Pointing records for screenshots and pages

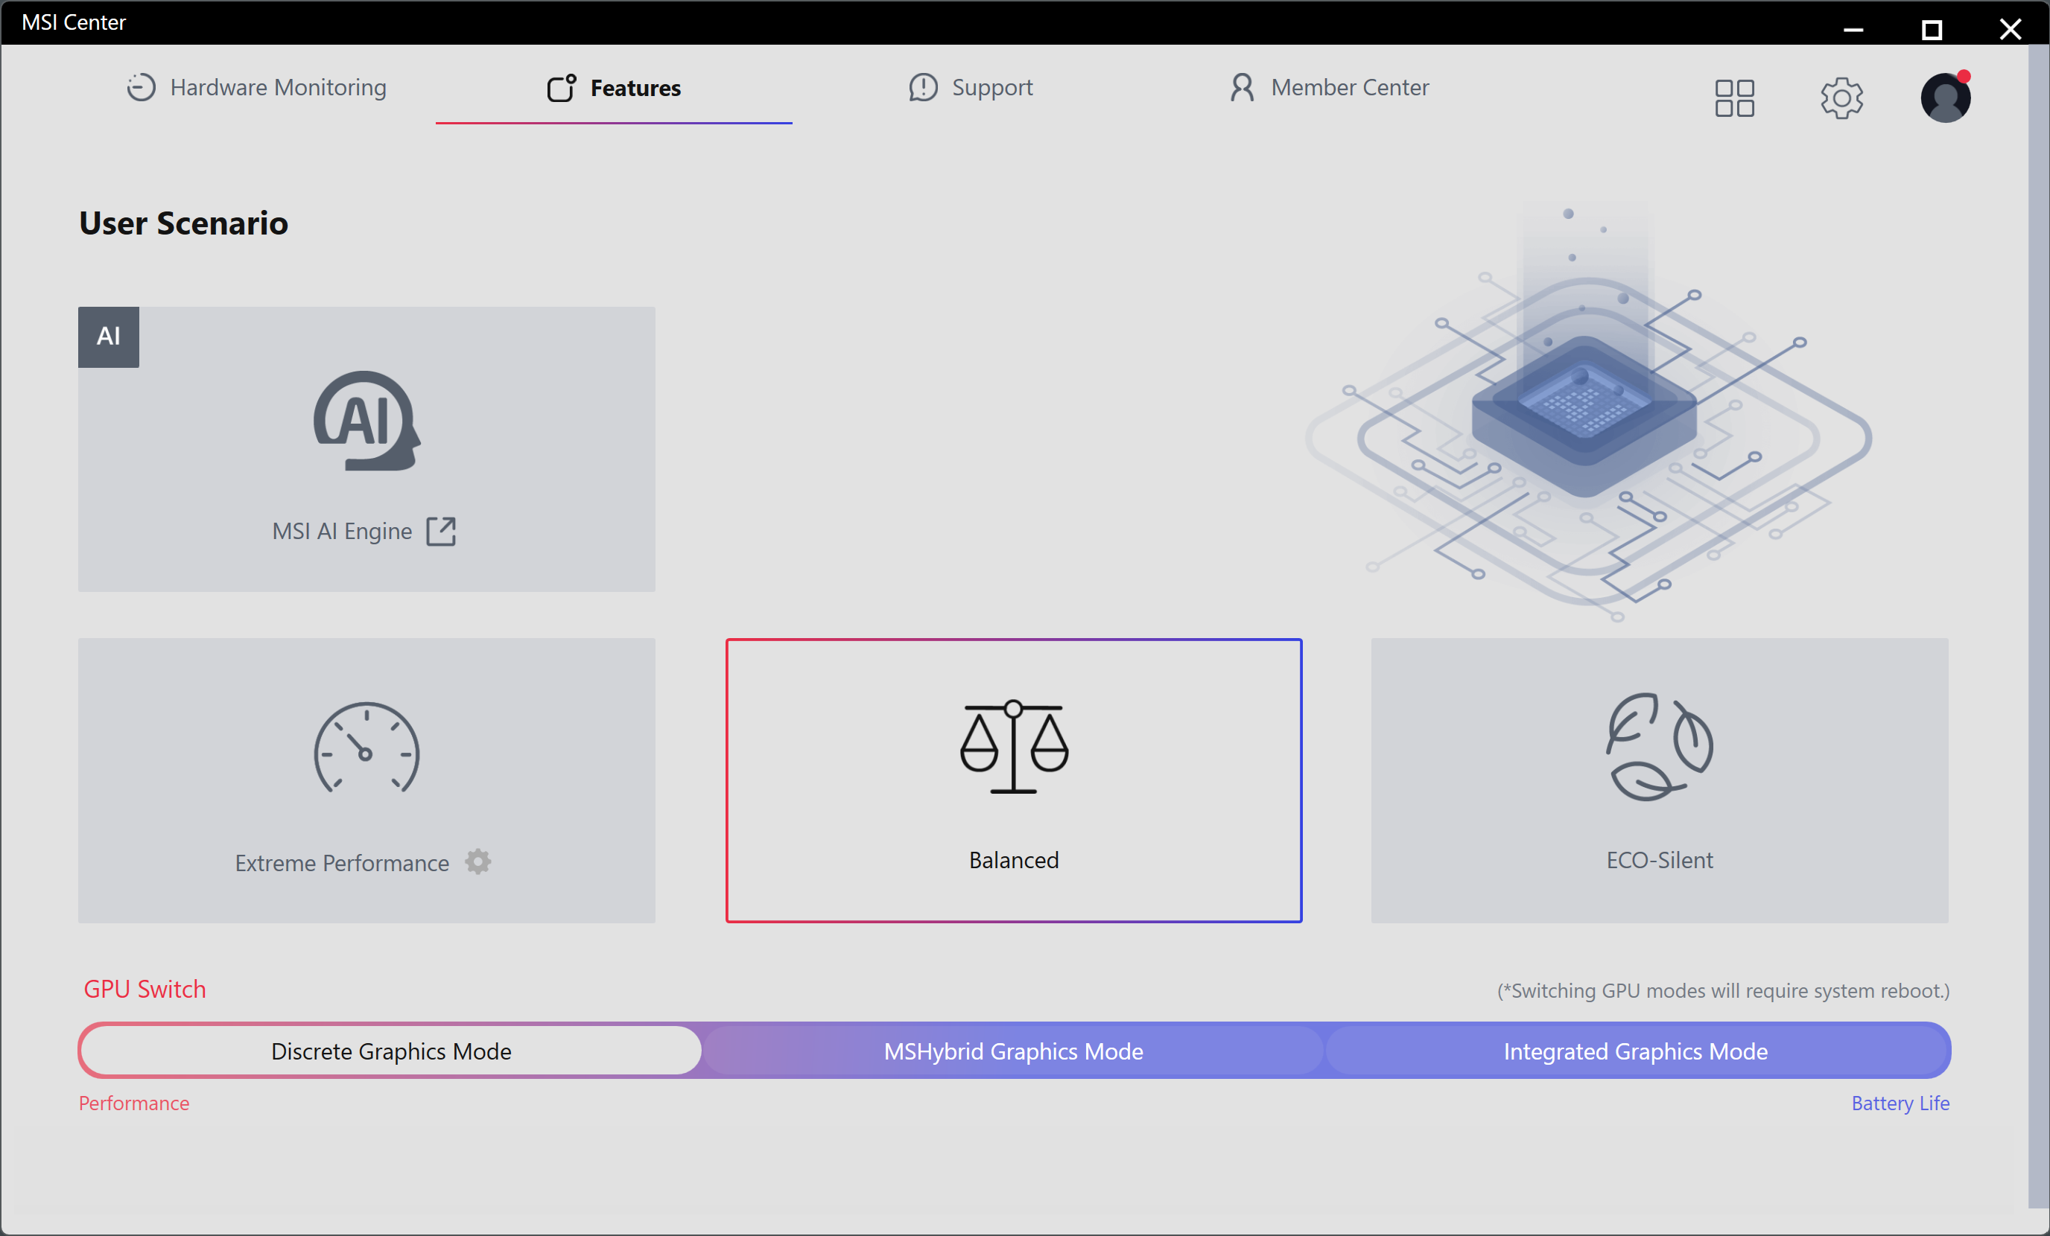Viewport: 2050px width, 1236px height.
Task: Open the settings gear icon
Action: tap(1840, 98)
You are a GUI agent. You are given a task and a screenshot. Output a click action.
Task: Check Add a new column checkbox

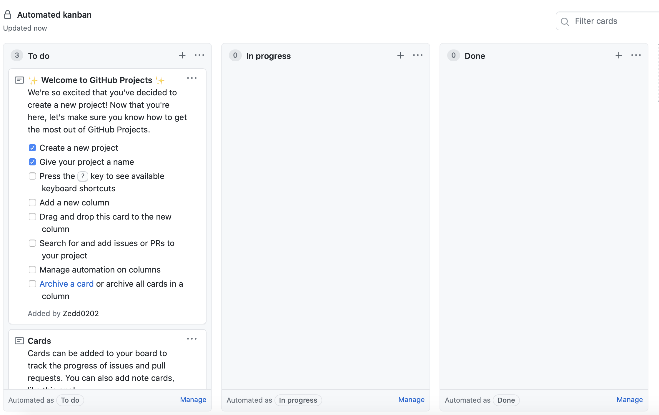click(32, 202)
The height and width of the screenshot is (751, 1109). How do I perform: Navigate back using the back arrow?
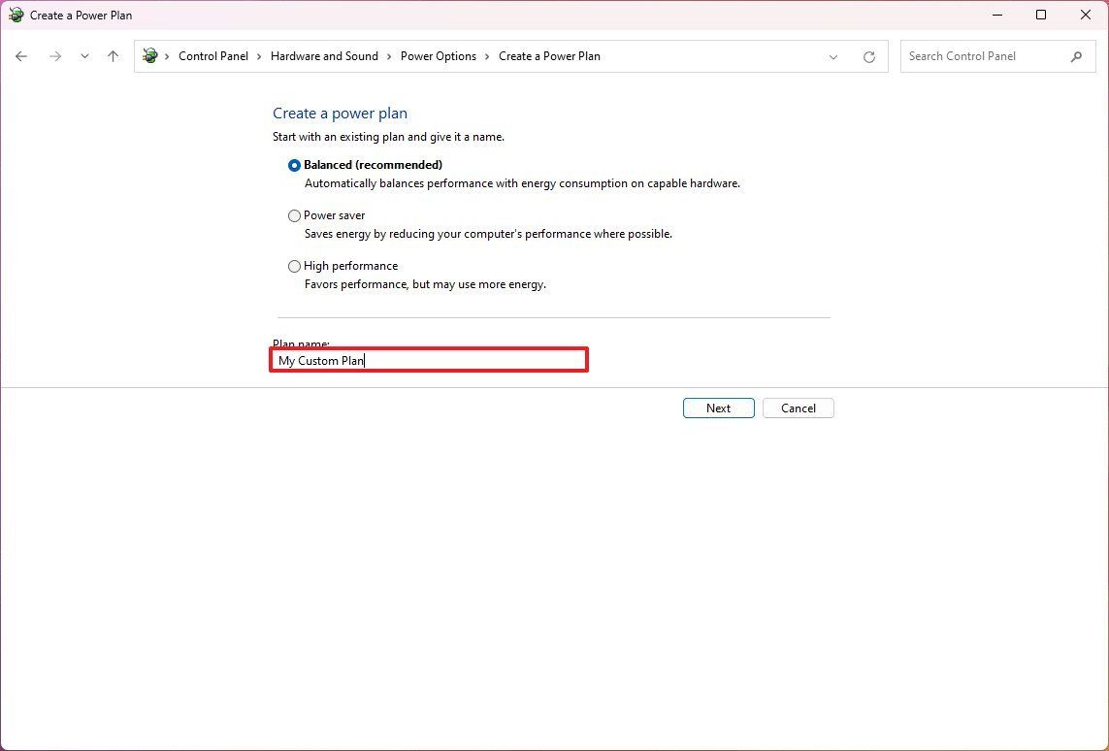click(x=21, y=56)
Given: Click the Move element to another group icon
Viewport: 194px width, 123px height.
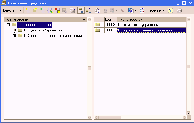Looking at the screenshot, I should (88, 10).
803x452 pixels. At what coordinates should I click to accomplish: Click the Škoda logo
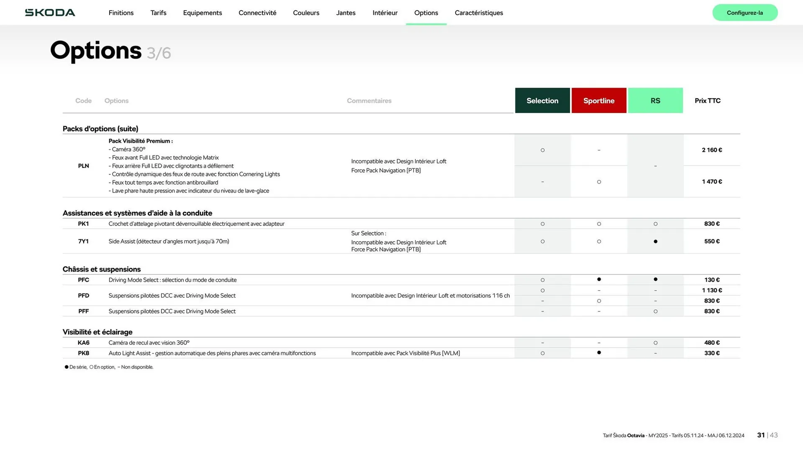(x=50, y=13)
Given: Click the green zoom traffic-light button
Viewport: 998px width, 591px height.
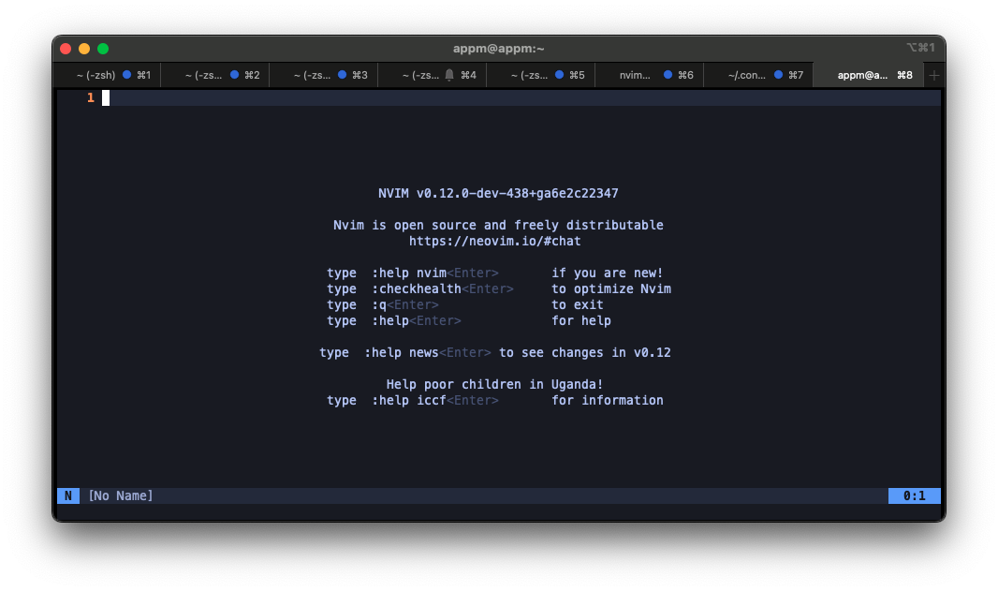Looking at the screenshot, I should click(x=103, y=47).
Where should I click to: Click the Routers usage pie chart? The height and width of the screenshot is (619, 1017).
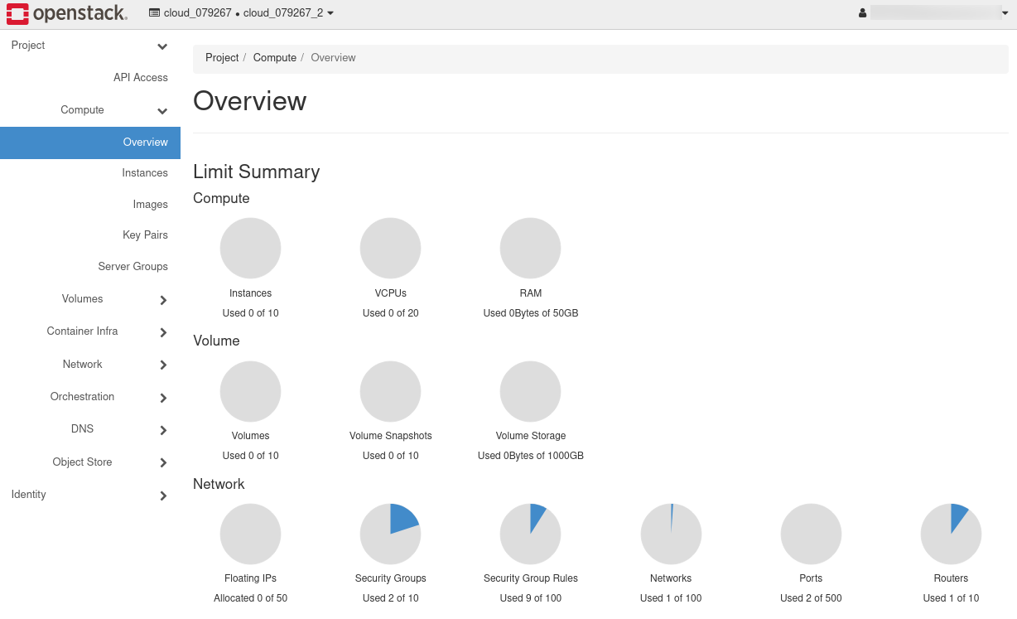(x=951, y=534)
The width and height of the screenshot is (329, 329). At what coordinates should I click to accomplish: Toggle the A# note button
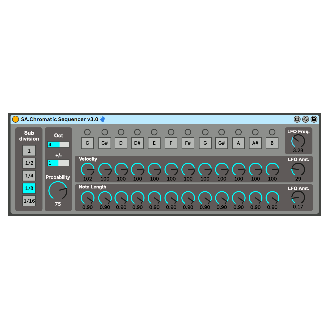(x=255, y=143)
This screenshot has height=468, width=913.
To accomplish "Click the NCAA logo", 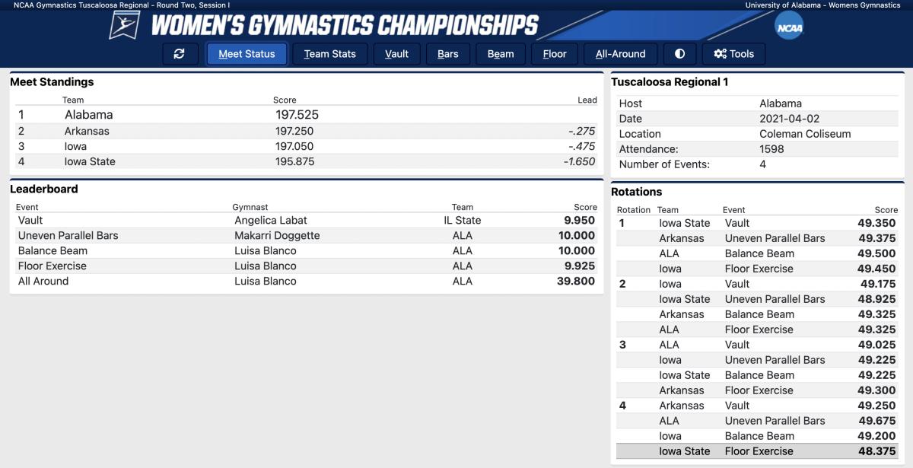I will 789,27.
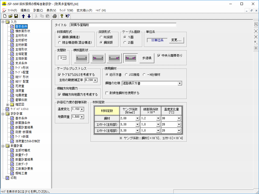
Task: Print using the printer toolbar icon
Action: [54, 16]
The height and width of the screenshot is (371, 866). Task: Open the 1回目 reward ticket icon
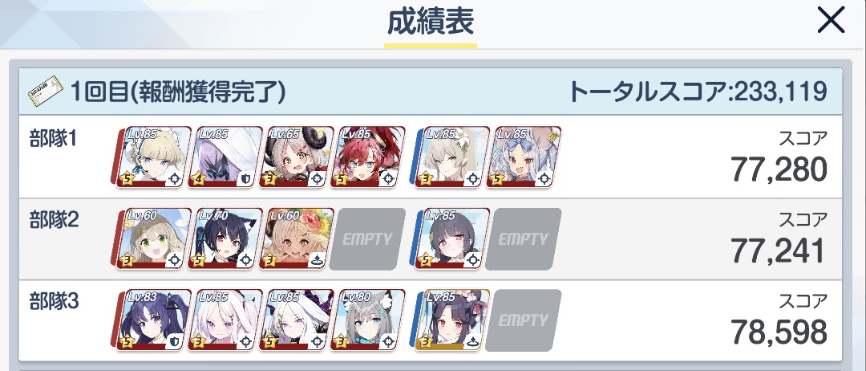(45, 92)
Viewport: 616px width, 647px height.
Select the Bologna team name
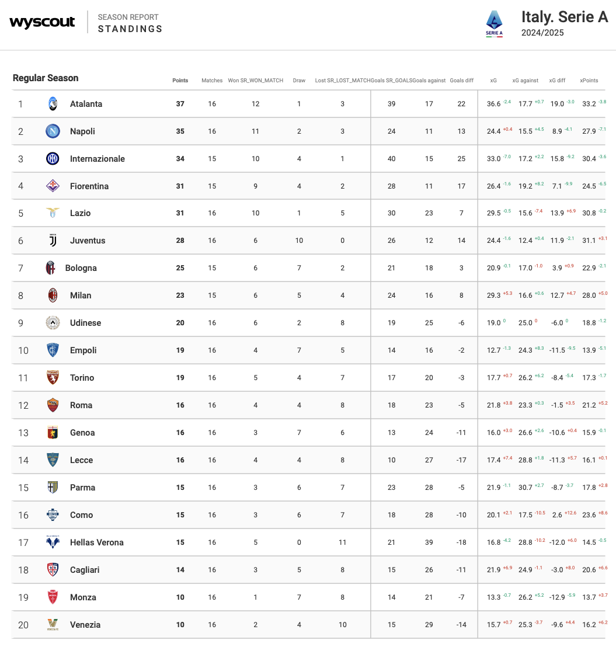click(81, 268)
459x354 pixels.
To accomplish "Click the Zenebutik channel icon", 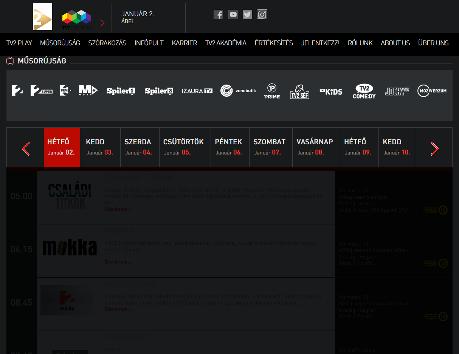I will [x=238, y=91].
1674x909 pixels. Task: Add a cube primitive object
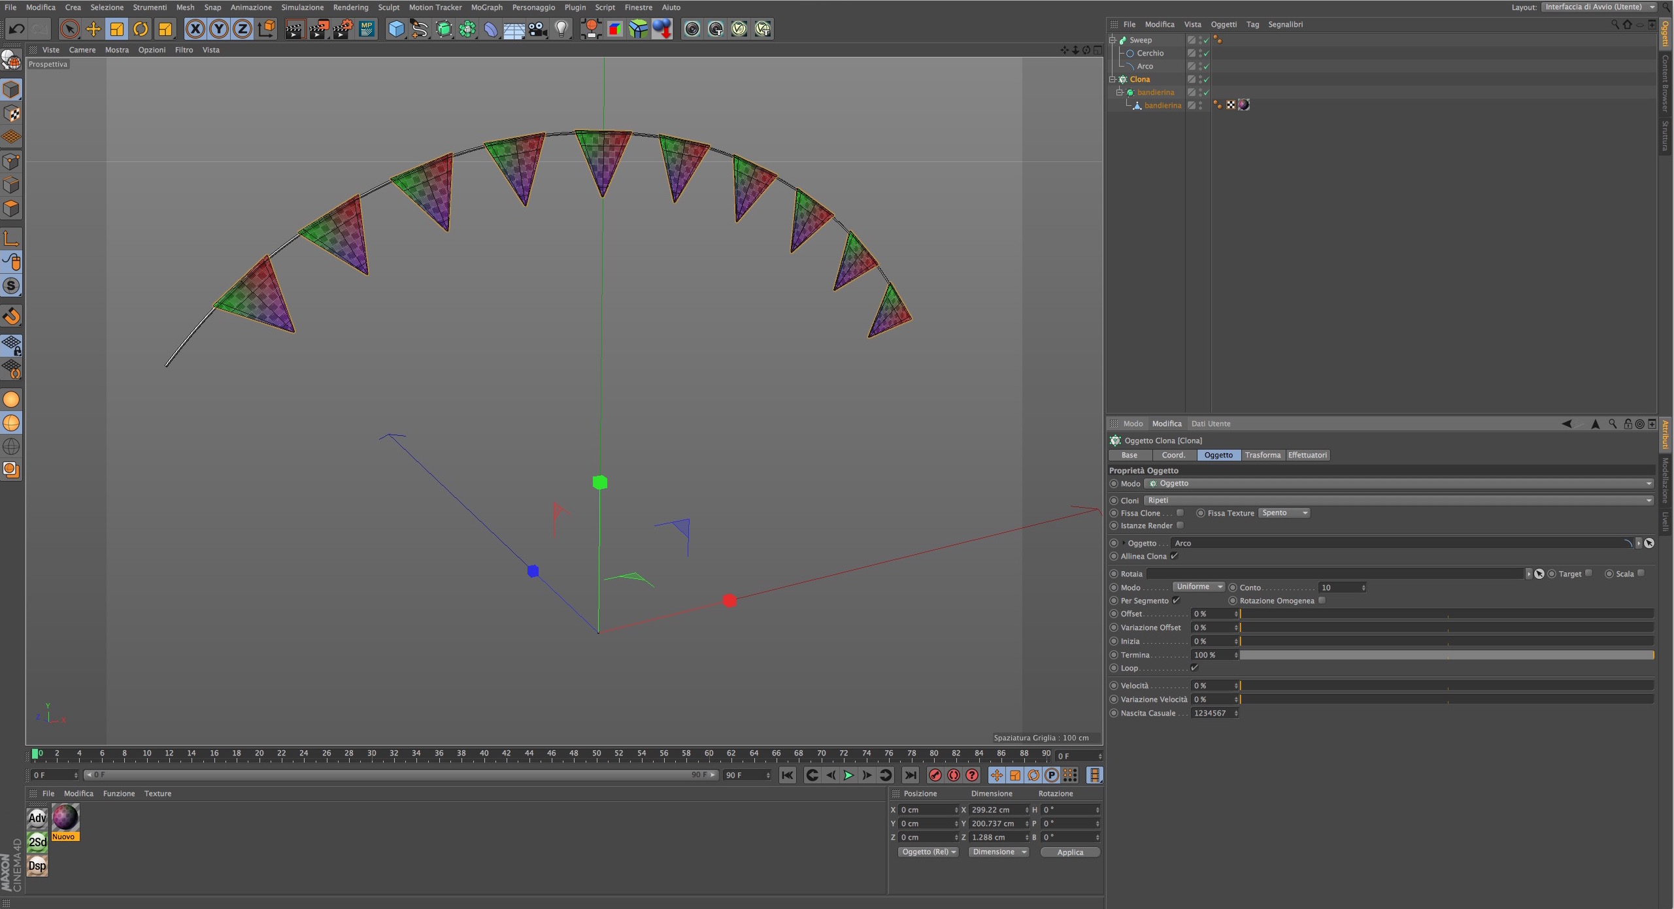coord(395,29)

*TASK DESCRIPTION*.
Rewrite the entries as a Markdown table with the columns Row and Line, one line per row, skipping blank lines and leaving out the pictures. Begin at the first line of the entries and stop after the line that contains "Looking at the screenshot, I should (88, 10).".

*SOLUTION TO THIS EXERCISE*.
| Row | Line |
|---|---|
| 1 | Viewport: 2050px width, 1236px height. |
| 2 | Task: Open the settings gear icon |
| 3 | Action: tap(1840, 98) |
| 4 | You are a GUI agent. You are given a task and a screenshot. Output a click action. |
| 5 | Task: Check Add a new column checkbox |
| 6 | click(32, 202) |
| 7 | The height and width of the screenshot is (751, 1109). How do I perform: Navigate back using the back arrow? |
| 8 | click(x=21, y=56) |
| 9 | Given: Click the Move element to another group icon |
| 10 | Viewport: 194px width, 123px height. |
| 11 | Looking at the screenshot, I should (88, 10). |